Edit: I noticed that with second formula rewritten as above, solving only requires simple calculus.

endtime(x) = x + c/speed(x) (where c = calculations)
speed(x) = speed(0) * 4^(x/1.5) = (c/10)*4^(2x/3)
=> endtime(x) = x + c/((c/10)*4^(2x/3))
              = x + 10*(4^(-2x/3))
d/dx endtime(x) = 1 + 10*ln(4)*(-2/3)*(4^(-2x/3))

Critical point is when d/dx = 0, so

1 + 10*ln(4)*(-2/3)*(4^(-2x/3)) = 0
=> 4^(-2x/3) = 1/(10*ln(4)*(2/3))

Take log4 of both sides: (remember that log4(x) = ln(x)/ln(4), and that ln(1/x) = -ln(x))

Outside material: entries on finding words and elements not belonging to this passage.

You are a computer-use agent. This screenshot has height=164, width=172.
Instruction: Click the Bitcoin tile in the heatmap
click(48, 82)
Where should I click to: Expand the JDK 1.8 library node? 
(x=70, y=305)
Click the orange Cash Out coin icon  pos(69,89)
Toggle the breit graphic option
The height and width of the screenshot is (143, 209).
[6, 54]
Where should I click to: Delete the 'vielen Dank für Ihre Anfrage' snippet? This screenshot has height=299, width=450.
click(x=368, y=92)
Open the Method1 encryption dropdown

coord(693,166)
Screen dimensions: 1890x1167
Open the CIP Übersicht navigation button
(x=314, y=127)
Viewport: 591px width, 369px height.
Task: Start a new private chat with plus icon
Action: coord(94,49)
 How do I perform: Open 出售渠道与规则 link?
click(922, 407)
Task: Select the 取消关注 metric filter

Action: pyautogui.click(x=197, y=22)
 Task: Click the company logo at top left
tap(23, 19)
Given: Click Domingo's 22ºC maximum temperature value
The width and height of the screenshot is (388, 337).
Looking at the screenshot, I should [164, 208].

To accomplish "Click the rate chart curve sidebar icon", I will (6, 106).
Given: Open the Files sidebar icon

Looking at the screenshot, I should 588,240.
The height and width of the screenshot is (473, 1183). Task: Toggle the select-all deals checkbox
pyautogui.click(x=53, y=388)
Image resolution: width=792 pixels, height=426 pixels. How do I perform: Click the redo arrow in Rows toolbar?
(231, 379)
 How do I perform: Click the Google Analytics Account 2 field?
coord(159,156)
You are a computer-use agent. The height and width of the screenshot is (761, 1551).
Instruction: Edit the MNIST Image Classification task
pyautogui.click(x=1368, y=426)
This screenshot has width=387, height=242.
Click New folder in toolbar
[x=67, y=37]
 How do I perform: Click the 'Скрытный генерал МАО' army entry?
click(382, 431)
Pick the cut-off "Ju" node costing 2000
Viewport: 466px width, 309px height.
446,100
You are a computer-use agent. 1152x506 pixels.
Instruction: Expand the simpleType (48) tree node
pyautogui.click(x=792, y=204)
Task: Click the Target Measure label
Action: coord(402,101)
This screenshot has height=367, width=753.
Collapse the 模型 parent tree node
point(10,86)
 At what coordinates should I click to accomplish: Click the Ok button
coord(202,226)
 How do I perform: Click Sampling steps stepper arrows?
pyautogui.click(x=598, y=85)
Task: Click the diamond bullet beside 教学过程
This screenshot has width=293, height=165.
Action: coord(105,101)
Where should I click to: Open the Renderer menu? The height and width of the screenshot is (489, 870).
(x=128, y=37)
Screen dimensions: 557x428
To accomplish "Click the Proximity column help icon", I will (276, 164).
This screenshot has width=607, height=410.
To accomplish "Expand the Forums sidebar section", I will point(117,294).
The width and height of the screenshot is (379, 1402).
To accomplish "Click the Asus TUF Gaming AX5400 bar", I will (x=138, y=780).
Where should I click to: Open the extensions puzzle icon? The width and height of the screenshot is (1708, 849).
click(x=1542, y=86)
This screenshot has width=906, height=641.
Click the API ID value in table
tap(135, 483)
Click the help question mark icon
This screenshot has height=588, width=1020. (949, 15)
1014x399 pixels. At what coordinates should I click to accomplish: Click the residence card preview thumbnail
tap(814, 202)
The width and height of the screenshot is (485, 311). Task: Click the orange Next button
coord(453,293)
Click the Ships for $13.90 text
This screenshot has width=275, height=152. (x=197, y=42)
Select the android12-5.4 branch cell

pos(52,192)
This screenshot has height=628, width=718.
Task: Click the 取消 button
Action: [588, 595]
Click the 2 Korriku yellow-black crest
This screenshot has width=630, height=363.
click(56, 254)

-2x/3 = ln(1/(10*ln(4)*(2/3))) / ln(4)
      = -ln(10*ln(4)*2/3) / ln(4)
=> x = (-3/2) * -ln(1/(10*ln(4)*2/3)) / ln(4)
     = 3*ln(10*ln(4)*(2/3)) / 2*ln(4)

That looks like an awful mess (it doesn't help that there's no good way to show math formulas here). But if you plug it into your calculator, you should get 2.4061494159159814141268120293221 (at least if you use the Windows calculator, like I just did). So my previous answer was correct to seven decimal places (which are meaningless in a problem like this, of course).

(I should note that this is just a critical point, not necessarily a minimum. But the second derivative (which is of the form -(some constant)*4-2x/3) is always negative. So the function is always concave up, therefore the only critical point is the minimum.)